To gather their data, researchers looked into the academic backgrounds of 295,089 faculty members at more than 350 institutions. They found that 80% of all U.S.-trained faculty received their doctorate at just 20.4% of universities. The five most popular universities—UC Berkeley, Harvard, University of Michigan, University of Wisconsin-Madison, and Stanford—accounted for one in eight faculty members.
The analysis also showed that, depending on the academic field, only 5–23% of faculty members worked at an institution deemed more prestigious than the one at which they earned their PhD.
“It’s not surprising, but it is jarring” to see the data, said Leslie Gonzales, a social scientist who studies higher education at Michigan State University in East Lansing. “There’s so much brilliant work and training of brilliant scholars that’s happening outside of this tiny sliver” of institutions, and it’s being overlooked, Gonzales added.
Most prestigious academic programs admit students based on a combination of standardized test scores, letters of recommendation, and the prestige of their undergraduate degree. Some experts argue that these factors unfairly limit who can be accepted into such programs and ultimately restricts the scope of scientific research.
On the surface level, it makes sense. Colleges want to pick the most “qualified” candidates for positions of tenure. It’s a pretty sweet gig after all…
But who’s saying that these schools in particular produce the best candidates? Oh yeah… the same universities that have a biased faculty and are running America’s higher education system into the ground…
They don’t want us lowly rubes on staff because they’re afraid we might red pill somebody. This fear takes us out of the running even if we’re far more qualified for the job. After all… diversity only really matters if there’s too many white, cisgender males in the room.
Ivy league degrees don’t make you smart. You can graduate from Harvard and still be a complete idiot… Common sense plays a major role in what people consider “smart.” Ironically, people that attend these “superior” institutions seem to be lacking in that department.
In the article from The Blaze that I referenced above, there’s one quote in particular that I love. Aaron Clauset, a computer scientist at CU Boulder, says this:
“By not being as diverse as we could be, as inclusive as we could be, we are losing smart people who could change the world for the better.”
By filtering candidates for tenure by only selecting from a handful of universities that have been deemed “superior,” we ruin our chances of really solving problems. If professors come from the same institutions, they all think the same way, talk the same way, and teach the same way. It’s not really their fault, it’s just what happens when they’re all educated at the same freaking place…

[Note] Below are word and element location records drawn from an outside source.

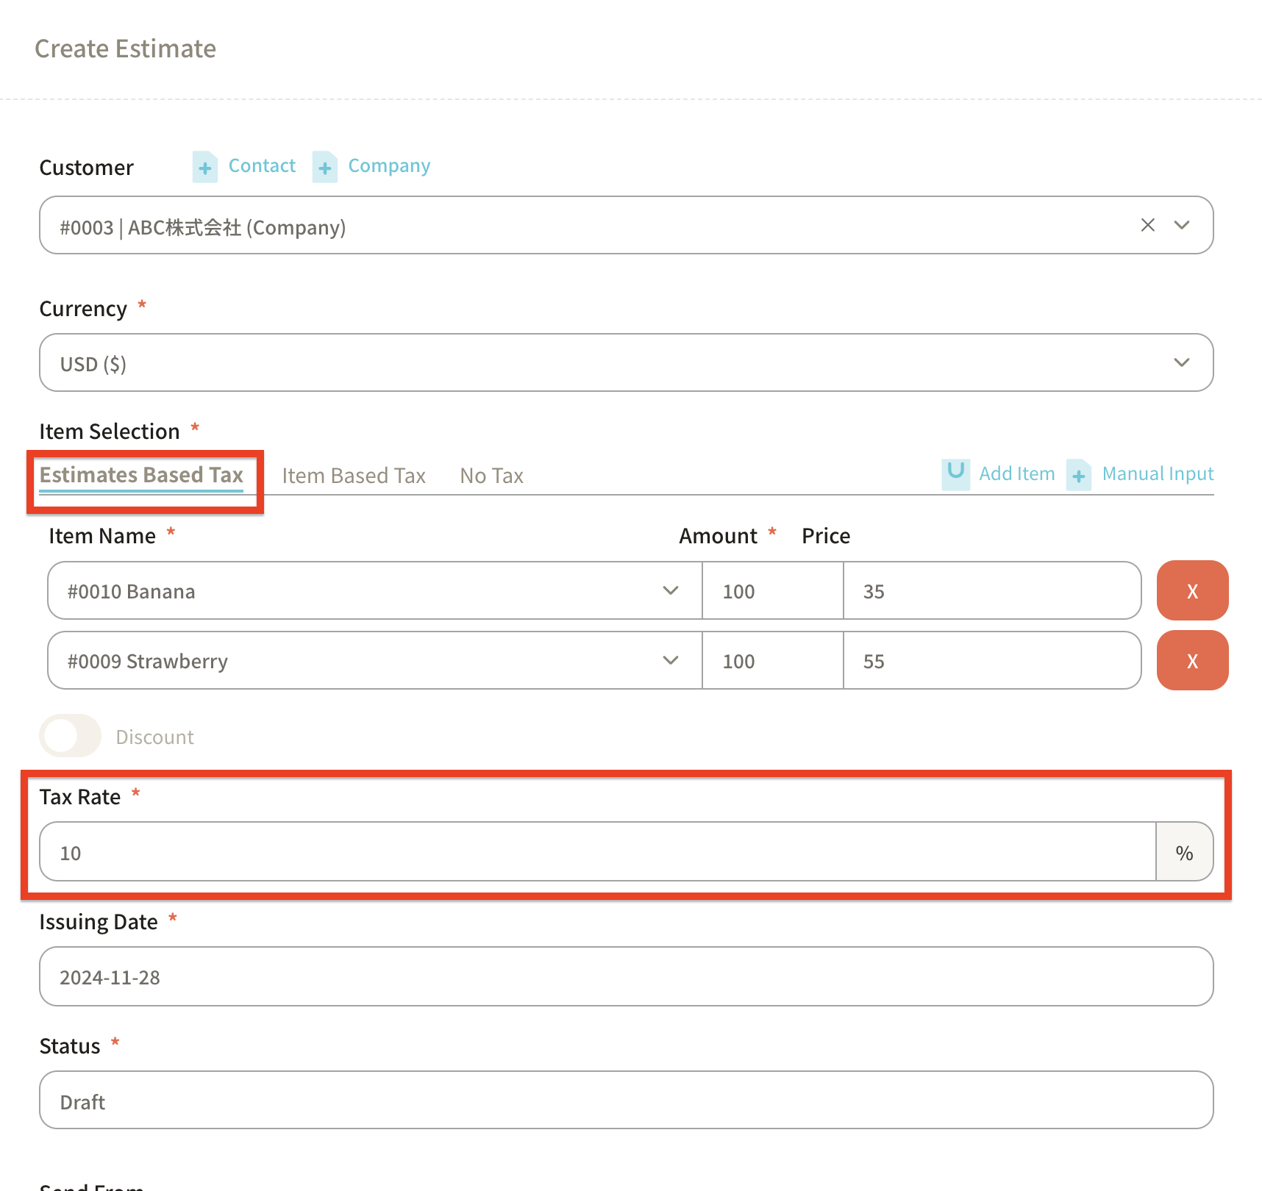Remove the Banana item row
Image resolution: width=1262 pixels, height=1191 pixels.
pos(1191,591)
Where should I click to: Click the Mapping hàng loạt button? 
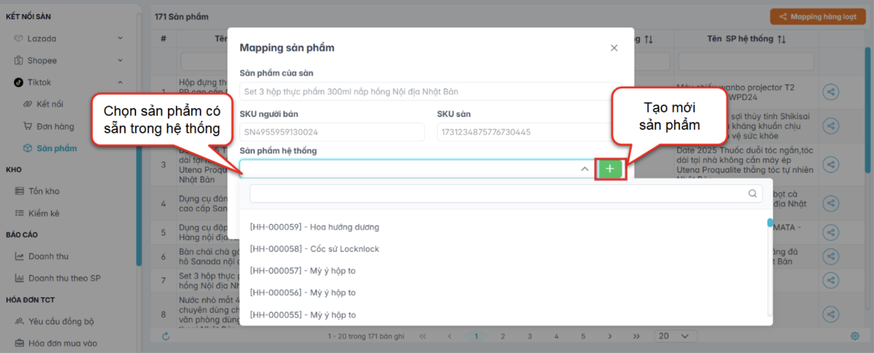[818, 17]
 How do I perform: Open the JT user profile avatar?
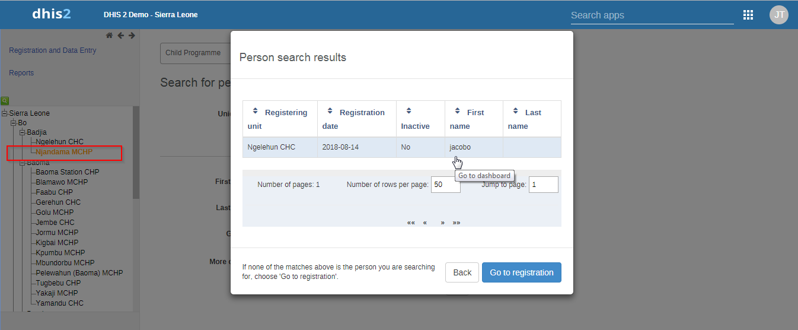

This filtering also means that young people that go to college will all begin to think and talk the same way too. But that’s what the goal is, isn’t it? To produce a nation full of yes-men? Good citizens that follow directions, no questions asked?
No thanks… I’ll gladly go to, and later work at, a smaller school if it means I get to keep my own mind. Seems like a small price to pay…
1 Comment
>By filtering candidates for tenure by only selecting from a handful of universities that have been deemed “superior,” we ruin our chances of really solving problems.
Now apply that to HR and requiring people to have a degree to even apply for a job that doesn’t need one.
Fix that and so much of the college problem (spiraling cost, debt, useless degrees, indoctrination, etc.) goes away.